MATERIAL SUPPLIED: Begin

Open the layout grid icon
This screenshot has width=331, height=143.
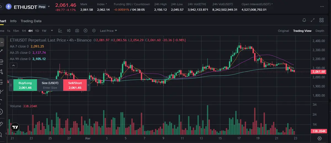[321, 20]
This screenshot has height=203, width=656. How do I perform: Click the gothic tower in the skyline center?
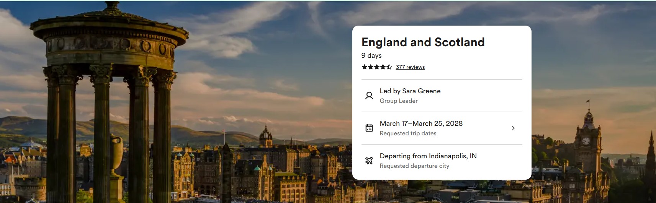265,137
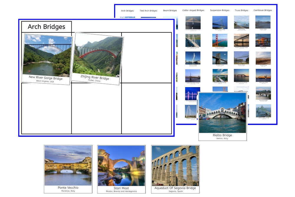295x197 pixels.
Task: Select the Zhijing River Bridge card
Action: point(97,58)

MATERIAL SUPPLIED: End
MATERIAL SUPPLIED: Begin

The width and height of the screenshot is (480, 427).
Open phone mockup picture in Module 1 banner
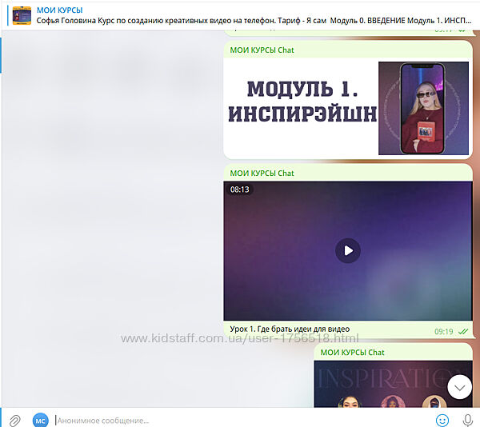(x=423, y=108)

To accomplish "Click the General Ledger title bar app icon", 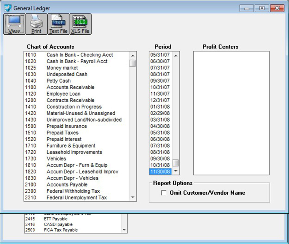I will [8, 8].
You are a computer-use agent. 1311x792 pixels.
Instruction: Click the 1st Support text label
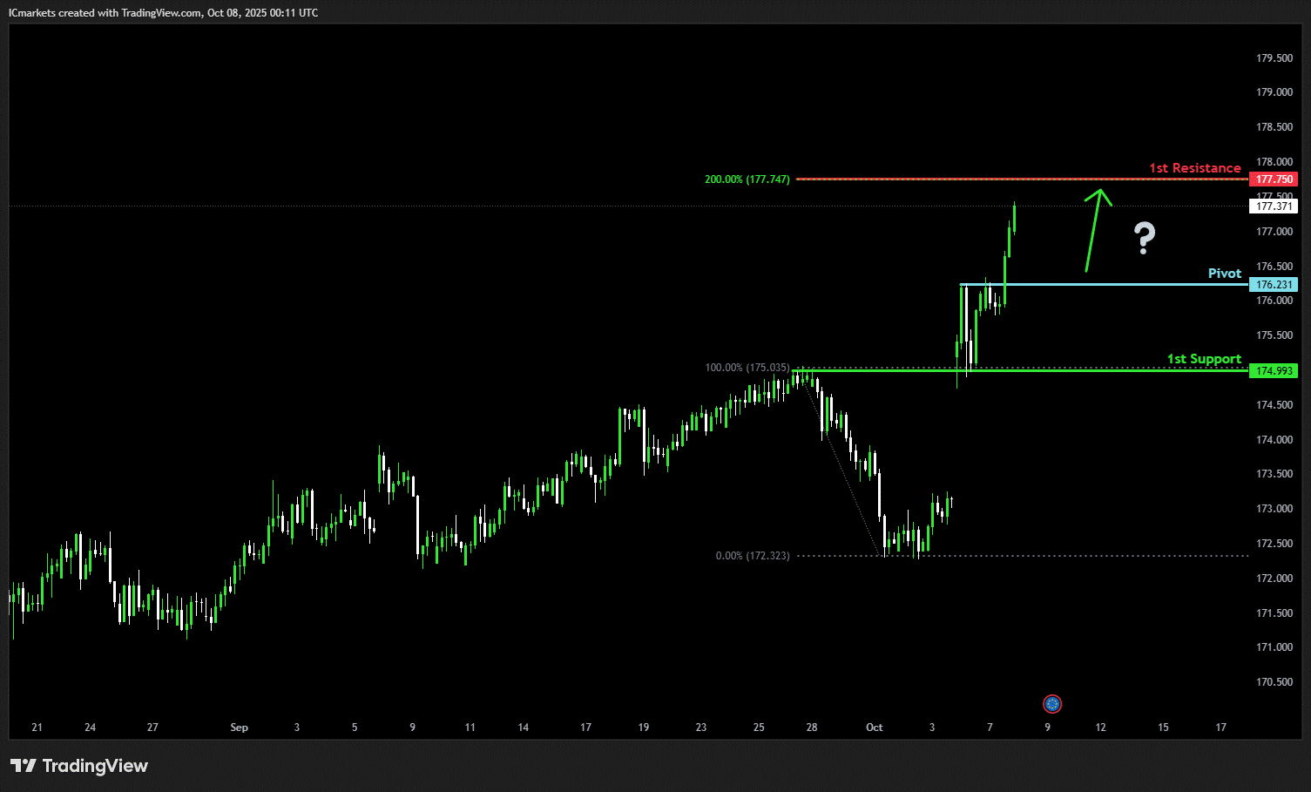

MATERIAL SUPPLIED: End
MATERIAL SUPPLIED: Begin

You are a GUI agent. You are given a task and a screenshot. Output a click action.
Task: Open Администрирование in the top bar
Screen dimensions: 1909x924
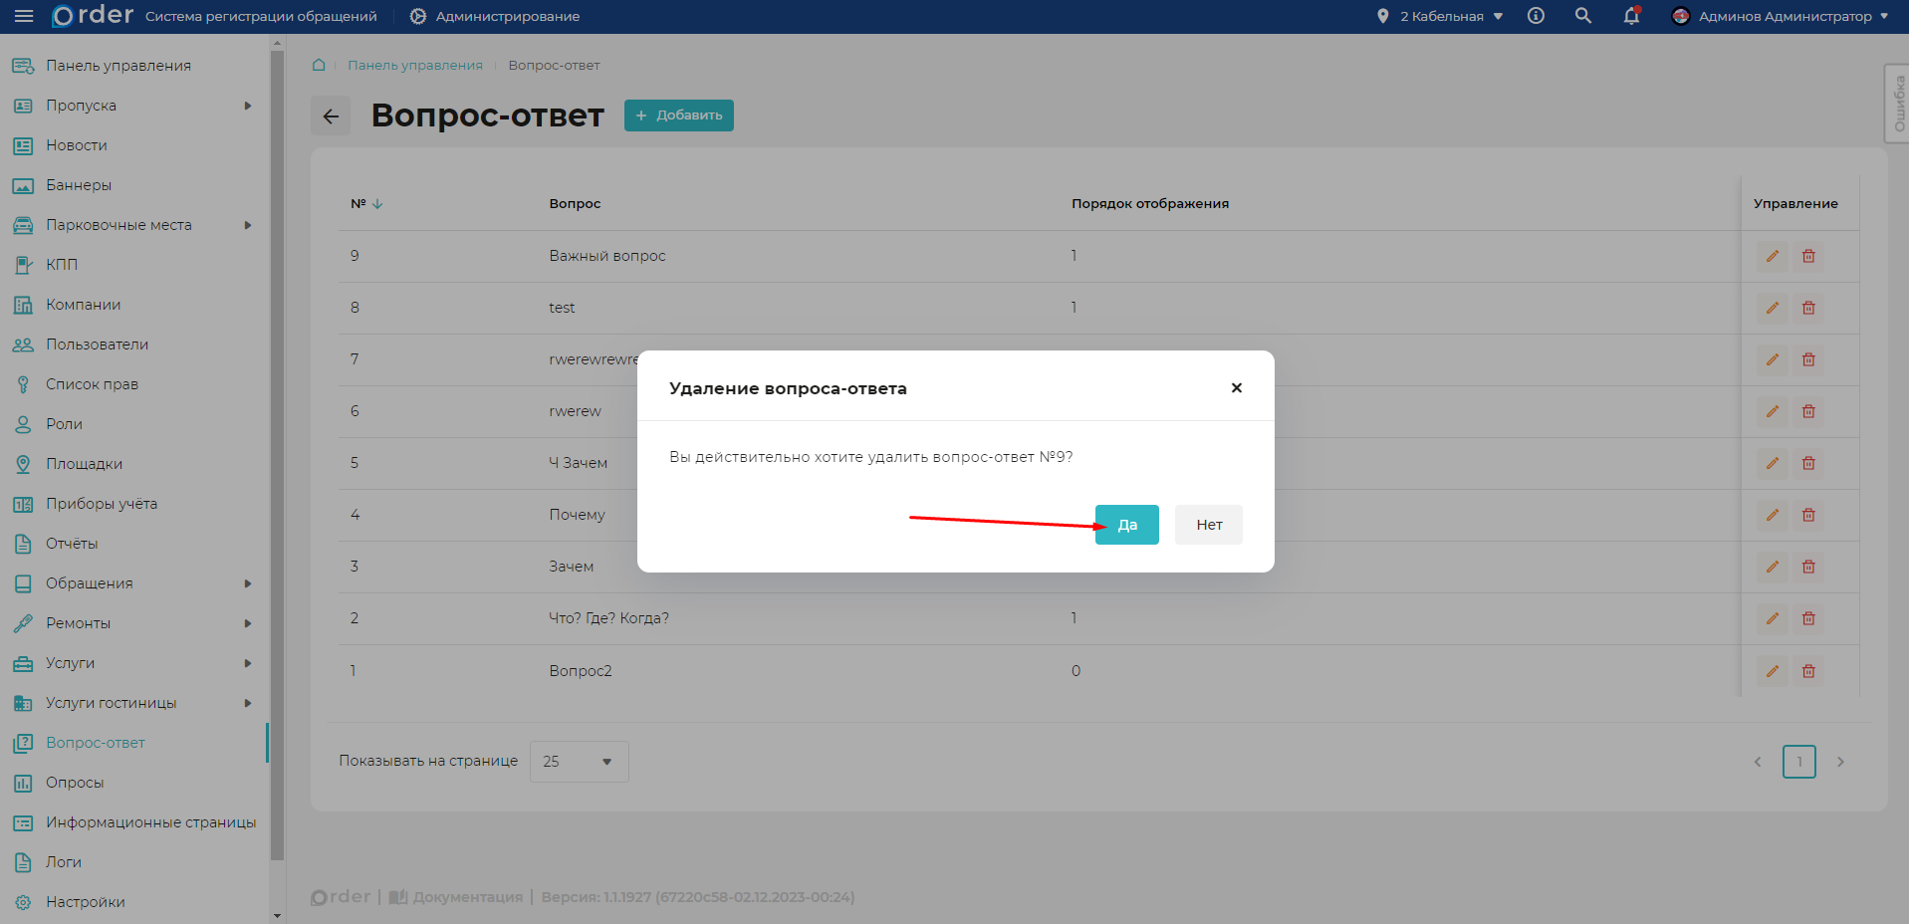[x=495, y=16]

MATERIAL SUPPLIED: End

ABOUT THIS TASK: If a line in the listing holds the word "agent", copy it out.

SOLUTION:
You are a computer-use agent. 1311x792 pixels.
You are a GUI agent. You are given a task and a screenshot. Output a click action.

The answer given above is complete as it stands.